Our Gospel passage this morning continues the conversation Jesus has been having with his disciples as he tries to prepare them for life without his physical presence after his departure to return to his heavenly Father, an event we will commemorate on Ascension Day, this coming Thursday. Last week, we heard Jesus talking about the need to believe that he is the revelation of God the Father to his disciples, so that they have come to know the Father as they have come to know Jesus. Perhaps even more startling is that Jesus tells his disciples that those who do believe in him will do even greater works than he has done, while waiting for Jesus to return to take them to be with him in the place he will prepare for them in his Father’s house.

This week, we hear Jesus assure his disciples that he is not abandoning them. The loving relationship of believing and knowing that Jesus has established with his disciples will continue through the agency of one he refers to as another Paraclete, in the form of the Spirit of Truth. The word Paraclete seems to have its origins in a legal context as an Advocate, one who comes alongside to speak on another’s behalf, but it has acquired broader associations as Helper, Guide, Comforter, Teacher, Counsellor. Jesus has been all of these to his disciples, but now the Spirit will continue in those roles, the initiation of which we will commemorate on Pentecost Sunday, in two weeks.

More than that, the Spirit will draw the disciples of Jesus into the very life of God, to share in the wonderful loving intimacy of the relationship that Jesus has with his Father. Jesus will continue to be present to those who commit themselves lovingly to him, for the Spirit will reveal the life of Jesus in them. The words Jesus spoke from the Father will continue to be spoken through the disciples, and the self-revealing works the Father did in Jesus will now be done through the disciples.

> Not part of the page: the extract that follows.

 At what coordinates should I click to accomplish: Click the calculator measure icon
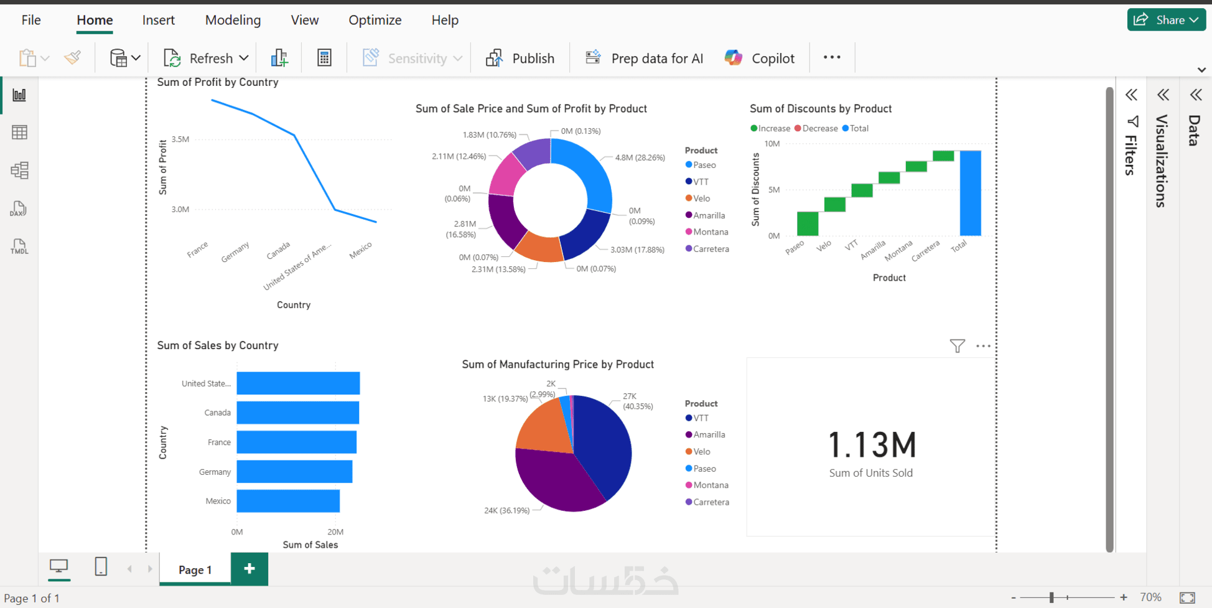click(x=324, y=58)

Jesus tells his disciples that just as those who belong to the world around them could not see who he really was, so such people will not be able to see the Spirit and so will not be able to receive the Spirit nor the life the Spirit brings.

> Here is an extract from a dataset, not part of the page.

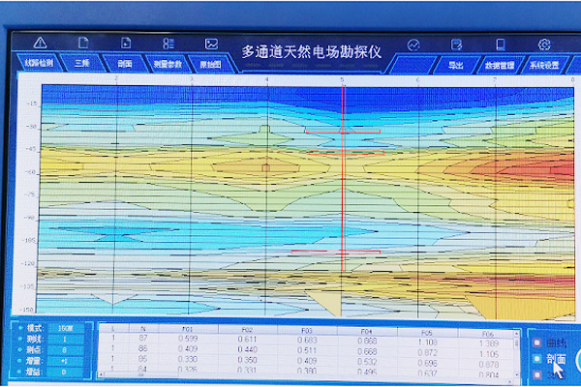The width and height of the screenshot is (581, 387).
Task: Open 数据管理 section
Action: (x=501, y=65)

The apostle Paul encountered this difficulty when he tried to introduce the Athenians to their Unknown God whom they had searched and groped for without finding. Paul spoke to them of the God who made the world and everything in it, giving life and breath and all things to us mortals, assuring them that this God is not far from each one of us, for this God is the one in whom we live and move and have our being, whether we realize it or not. Some dismissed Paul as a pretentious babbler, some were intrigued by his new teaching, few seem to have allowed the truth of what Paul was sharing to become belief that changed how they lived.

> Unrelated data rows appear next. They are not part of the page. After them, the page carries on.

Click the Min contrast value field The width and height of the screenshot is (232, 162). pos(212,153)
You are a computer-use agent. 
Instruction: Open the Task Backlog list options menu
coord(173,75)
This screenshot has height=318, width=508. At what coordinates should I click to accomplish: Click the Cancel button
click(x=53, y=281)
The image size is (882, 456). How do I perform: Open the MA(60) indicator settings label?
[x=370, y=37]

The apostle Peter tells his readers that the clash of values between God’s kingdom and the surrounding world system can result in abuse being experienced by those who are eager to do what is right and good. Peter counsels such people to place their hope in the presence of the Lord Jesus Christ in their hearts through his Spirit and to persevere with a clear conscience, without being intimidated, responding with gentle respect to those who would malign them.

We live in a world that is groaning under the burden of corruption and injustice and violent oppression, a world that cannot receive the Spirit of Truth. Nevertheless, Jesus told his disciples that this Paraclete would remain with them forever, and so we believe that the Spirit of Jesus is among us still, we who have his commandments and try to keep them out of love for him.

Perhaps we have little sense of doing greater works than Jesus did, but Jesus said that those who commit themselves in love to him will be loved by his Father, and that Jesus would reveal himself to us as the Father does his work in us through him. When we find ourselves being better than we know ourselves to be, more gentle and kind, more respectful and considerate, responding in patience and peace with greater compassion and more generosity than we would naturally be inclined to, I think that is when we experience the Father doing his life-giving work in us through the Spirit of his Son.

There is hope to be found in communities surprised by the loving presence of the risen Christ revealing himself in their midst in such ways.